Of course the old man, his ever-cautious father-in-law, would be spitting nails. While he'd been in charge, it was soap, essential oils and absolutely nothing else. It had taken Basquet six months to persuade the old pingre to develop a line of scented candles, for fuck's sake. And when the stock sold out in less than a month, the old man refused to consider another run. It wasn't their core business, he'd argued; it diminished their position. What the company was founded on, the old man declared, was what it lived on, gently smacking the back of one hand against the open palm of the other in that irritating, patronising way of his.
Which, Basquet had been at pains to point out, hadn't been enough to keep the family business all that healthy. Profits were acceptable but unremarkable, the company share price never more than a few sous one way or the other, and yearly dividends increasingly disappointing. The business was ticking over, more or less, but nothing more. Which was why, when the old man passed on and Basquet finally took control, the company headed off in some unlikely directions. And it was those various directions - property development, leasing, insurance, remortgaging and, most recently, maritime trade - that had kept the family business on line, recording the kinds of profits the old man had never even dreamed of. So much for playing safe.
Rounding a stony bluff, the Ferretti reached its limits, the furthest point inland, cobalt depths rising to aquamarine shallows and the gentle slap of surf on a curve of white sand some sixty metres across.
Basquet leant forward, took off his sunglasses and shaded his eyes. He could see it all. There, where the rock and scrub began to slope upwards behind the beach, built out on a stilted deck, would be the clubhouse and restaurant; there the chandlery, workshops and supply mall; and there the double jetty large enough to accommodate a dozen cruisers.

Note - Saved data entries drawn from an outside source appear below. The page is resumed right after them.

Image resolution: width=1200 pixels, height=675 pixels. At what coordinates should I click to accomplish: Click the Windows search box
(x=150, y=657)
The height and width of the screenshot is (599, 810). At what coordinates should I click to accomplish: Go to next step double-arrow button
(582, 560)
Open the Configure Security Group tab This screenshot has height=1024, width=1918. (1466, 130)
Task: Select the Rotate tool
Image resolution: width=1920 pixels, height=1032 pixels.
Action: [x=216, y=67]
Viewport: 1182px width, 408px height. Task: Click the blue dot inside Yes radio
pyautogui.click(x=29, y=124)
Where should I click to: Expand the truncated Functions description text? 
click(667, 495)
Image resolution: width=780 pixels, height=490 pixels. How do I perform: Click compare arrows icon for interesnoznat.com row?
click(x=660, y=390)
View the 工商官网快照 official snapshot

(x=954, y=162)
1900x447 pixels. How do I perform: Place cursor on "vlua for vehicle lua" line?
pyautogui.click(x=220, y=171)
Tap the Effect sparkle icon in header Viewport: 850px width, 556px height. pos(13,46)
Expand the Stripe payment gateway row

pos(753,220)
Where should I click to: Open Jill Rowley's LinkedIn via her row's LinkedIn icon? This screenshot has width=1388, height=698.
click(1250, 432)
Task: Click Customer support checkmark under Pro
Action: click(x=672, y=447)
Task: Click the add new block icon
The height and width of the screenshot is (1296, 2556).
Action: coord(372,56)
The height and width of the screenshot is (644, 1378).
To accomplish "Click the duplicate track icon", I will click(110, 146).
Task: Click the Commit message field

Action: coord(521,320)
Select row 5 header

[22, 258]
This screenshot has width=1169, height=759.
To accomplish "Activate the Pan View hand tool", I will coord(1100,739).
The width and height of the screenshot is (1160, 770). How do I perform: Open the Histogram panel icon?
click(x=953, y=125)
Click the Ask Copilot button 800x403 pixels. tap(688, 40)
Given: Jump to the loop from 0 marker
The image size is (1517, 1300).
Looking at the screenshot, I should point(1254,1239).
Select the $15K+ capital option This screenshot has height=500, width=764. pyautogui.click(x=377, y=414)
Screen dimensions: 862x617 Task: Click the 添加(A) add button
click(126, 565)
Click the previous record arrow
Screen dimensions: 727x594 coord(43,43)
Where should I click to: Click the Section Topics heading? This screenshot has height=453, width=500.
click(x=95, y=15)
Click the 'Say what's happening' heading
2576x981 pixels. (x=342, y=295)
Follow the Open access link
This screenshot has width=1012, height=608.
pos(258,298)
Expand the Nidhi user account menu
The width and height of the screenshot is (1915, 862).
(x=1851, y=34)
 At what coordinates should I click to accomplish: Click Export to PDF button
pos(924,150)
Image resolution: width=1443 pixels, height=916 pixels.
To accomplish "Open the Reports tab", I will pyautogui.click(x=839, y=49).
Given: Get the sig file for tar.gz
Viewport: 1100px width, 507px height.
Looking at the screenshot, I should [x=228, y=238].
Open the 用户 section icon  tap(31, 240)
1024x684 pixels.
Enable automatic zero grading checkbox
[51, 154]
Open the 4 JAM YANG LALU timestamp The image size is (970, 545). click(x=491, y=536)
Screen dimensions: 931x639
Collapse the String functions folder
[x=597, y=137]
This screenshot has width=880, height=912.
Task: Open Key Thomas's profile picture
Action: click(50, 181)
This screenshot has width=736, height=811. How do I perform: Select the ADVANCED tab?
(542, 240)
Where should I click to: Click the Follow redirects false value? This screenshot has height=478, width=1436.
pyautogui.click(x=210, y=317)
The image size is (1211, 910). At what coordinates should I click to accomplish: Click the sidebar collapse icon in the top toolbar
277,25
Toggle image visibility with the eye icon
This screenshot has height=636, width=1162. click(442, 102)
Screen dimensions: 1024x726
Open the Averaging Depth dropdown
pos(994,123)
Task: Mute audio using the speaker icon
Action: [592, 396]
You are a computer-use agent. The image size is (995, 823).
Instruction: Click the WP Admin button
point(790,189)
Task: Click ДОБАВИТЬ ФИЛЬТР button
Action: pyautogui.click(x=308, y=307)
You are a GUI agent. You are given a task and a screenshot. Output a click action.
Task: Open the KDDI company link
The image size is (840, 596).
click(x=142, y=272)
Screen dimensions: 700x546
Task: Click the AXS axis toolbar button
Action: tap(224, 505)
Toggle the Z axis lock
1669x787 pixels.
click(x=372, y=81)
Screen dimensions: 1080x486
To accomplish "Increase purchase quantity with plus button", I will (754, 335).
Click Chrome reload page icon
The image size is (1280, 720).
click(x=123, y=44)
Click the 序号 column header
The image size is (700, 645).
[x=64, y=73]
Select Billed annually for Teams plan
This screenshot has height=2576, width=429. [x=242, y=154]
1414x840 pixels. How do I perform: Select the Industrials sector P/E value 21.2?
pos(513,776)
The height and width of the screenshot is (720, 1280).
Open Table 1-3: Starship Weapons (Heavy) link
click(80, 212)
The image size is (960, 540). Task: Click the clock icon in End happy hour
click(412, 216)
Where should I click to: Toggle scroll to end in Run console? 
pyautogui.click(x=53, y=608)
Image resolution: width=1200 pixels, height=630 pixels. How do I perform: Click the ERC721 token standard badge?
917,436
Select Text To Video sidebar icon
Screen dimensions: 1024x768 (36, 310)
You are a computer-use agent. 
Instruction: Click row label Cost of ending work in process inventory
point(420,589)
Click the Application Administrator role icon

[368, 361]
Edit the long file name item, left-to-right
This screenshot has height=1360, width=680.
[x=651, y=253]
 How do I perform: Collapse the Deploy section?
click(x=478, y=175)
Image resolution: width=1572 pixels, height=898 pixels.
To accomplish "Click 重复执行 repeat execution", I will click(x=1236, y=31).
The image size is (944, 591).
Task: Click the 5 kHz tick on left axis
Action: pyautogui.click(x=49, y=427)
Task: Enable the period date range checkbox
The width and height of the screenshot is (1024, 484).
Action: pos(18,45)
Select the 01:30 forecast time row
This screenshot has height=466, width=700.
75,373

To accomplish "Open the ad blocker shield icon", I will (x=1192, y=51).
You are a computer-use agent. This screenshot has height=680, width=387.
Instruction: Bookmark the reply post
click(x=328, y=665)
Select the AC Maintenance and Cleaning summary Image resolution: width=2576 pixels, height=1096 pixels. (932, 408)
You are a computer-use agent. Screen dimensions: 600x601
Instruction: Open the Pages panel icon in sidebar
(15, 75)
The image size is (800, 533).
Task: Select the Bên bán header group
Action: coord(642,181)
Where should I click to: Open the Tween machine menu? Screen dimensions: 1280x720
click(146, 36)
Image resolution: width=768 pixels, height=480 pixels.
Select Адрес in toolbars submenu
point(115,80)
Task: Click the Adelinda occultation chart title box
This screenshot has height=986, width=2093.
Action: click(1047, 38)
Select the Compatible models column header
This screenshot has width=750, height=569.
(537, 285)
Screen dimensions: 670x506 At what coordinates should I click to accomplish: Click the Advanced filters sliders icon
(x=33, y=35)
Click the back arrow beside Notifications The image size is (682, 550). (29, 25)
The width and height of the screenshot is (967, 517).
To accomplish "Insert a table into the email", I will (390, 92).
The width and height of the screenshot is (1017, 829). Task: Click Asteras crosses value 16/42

Slipping his sunglasses back on, Basquet followed the scrubby path that wound up through the trees, the only land access to the calanque, leading to a stony goat track that cut through pine and olive to the D559. That was the route the driveway would follow, from the security post and pillared gates through nearly two kilometres of landscaped grounds, two hundred hectares of tended lawns, tennis courts, a driving range . . .
Right now, it seemed, the biggest problem Basquet faced was what to call the place, trying to get the right name. The Calanque Club? Or just Calanque?
Or, as his mistress Anais had suggested, Calanque One. That was smart. Basquet liked that - doing the same again, the next inlet along. Another Basquet development. More units, lower overheads, higher prices and profits.
Closing now on the beach and beginning to roll with the surf, Basquet had Pamuk power up and put the cruiser into a tight sweep, going back the way they had come past the three-million-dollar homes whose draft architectural plans Basquet kept in his office safe. By the end of the month he'd have what he needed.
As the Ferretti reached the final bend, Basquet glanced at his Rolex. Right on time.
Beside him, anticipating open water, Pamuk eased the helm to starboard and slid the throttles forward. But as they turned out of the calanque, Pamuk suddenly stiffened, brought the revs back a notch. A hundred metres ahead lay a black-hulled cigarette boat, the weight of its twin outboard engines lifting the bows above the chop, its name, Pluto, painted in flames along its lacquered flanks. There were two men in the cockpit - one, in a black T-shirt, wiry but well built, standing at the wheel, the breeze whipping his fair hair; the second, just head and shoulders, sitting back, arms spread across the top of the cockpit lounger, the side of his face smeared with a startling raspberry stain.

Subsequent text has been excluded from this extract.